Katheryn Stubsten is not about to give up her hobbies just because she has macular degeneration; instead, she frequently visits MonTECH’s lab to try equipment that might compensate for her diminishing sight. Describing her vision, she says, “I can still see little bits here and there. It’s really difficult to read. Everything looks snowy.” By way of explanation, she adds, “Remember back in the old days, if you didn’t have your TV quite tuned in, it looked snowy? That’s what I see.”
As an avid reader, Katheryn works to find apps and equipment that will enable her to continue to enjoy reading. Unfortunately, finding a way to work her Sudoku puzzles has been trickier. With her low vision, Katheryn had to give them up; that is, until her husband Will came up with a solution.

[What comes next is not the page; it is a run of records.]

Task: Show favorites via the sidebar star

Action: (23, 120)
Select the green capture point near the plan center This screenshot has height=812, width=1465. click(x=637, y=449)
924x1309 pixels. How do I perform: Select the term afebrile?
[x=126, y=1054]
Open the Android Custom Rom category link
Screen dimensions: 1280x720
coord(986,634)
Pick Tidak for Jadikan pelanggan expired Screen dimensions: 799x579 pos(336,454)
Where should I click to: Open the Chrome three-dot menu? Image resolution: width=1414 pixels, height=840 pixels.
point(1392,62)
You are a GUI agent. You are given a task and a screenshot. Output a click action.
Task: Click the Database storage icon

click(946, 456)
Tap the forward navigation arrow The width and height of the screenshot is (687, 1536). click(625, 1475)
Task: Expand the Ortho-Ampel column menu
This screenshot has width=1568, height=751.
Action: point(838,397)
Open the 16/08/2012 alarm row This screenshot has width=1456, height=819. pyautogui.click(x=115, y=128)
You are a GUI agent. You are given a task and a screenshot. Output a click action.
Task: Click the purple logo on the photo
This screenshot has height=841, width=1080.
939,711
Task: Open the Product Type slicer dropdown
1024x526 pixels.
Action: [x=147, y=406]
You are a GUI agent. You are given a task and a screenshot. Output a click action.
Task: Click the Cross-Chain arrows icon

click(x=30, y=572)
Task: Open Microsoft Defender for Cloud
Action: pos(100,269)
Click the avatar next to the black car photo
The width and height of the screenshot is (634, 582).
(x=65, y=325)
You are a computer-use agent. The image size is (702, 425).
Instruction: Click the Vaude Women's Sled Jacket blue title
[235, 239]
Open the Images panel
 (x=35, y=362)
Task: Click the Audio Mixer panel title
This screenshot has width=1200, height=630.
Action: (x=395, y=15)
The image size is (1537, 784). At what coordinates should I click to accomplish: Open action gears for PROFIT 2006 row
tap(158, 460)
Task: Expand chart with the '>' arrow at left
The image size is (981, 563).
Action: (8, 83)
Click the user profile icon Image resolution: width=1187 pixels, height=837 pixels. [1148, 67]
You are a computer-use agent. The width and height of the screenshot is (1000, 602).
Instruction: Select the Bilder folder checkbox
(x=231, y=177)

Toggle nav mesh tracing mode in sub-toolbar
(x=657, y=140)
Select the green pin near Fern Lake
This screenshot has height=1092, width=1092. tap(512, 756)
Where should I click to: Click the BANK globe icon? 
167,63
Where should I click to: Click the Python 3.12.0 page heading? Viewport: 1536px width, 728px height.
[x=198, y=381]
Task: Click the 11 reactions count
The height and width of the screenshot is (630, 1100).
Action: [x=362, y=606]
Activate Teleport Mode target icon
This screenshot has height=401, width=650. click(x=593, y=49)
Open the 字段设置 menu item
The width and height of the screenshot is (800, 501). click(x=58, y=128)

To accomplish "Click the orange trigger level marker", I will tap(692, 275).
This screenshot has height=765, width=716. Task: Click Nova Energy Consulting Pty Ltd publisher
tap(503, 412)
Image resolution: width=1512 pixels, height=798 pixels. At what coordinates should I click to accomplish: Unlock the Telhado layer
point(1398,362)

Will Stubsten is a pro-active problem-solver. “Seems like we have been able to overcome many obstacles as her eyesight has deteriorated,” he explained. “The Sudoku puzzle was one of those.”
Will makes Katheryn’s puzzles out of Plexiglas®. The Plexiglas is covered on each side with protective covers. Will removes the cover from one side, but not the other. This produces a reflective effect. Combined with the remaining white protective cover, light is intensified and reflected back. (People with macular degeneration gradually require more illumination and greater contrast. More information on lighting and macular degeneration.)
Will divides the Plexiglas into 81 squares (nine across, nine down) and marks them off with black electricians tape. He identifies the nine larger squares required for a Sudoku template with orange electrician’s tape.
Using a puzzle book, Will sets up each puzzle for Katheryn. Initially, he used dry-erase markers to write the provided numbers on the board, but in the course of her work, Katheryn would accidentally rub out numbers. His solution was to use sticker price tags, left over from a garage sale, and write the provided numbers on those tags. Katheryn can now work the puzzle without losing her provided clues. “It works,” Will said. “And now she solves these puzzles faster than I can set them up.”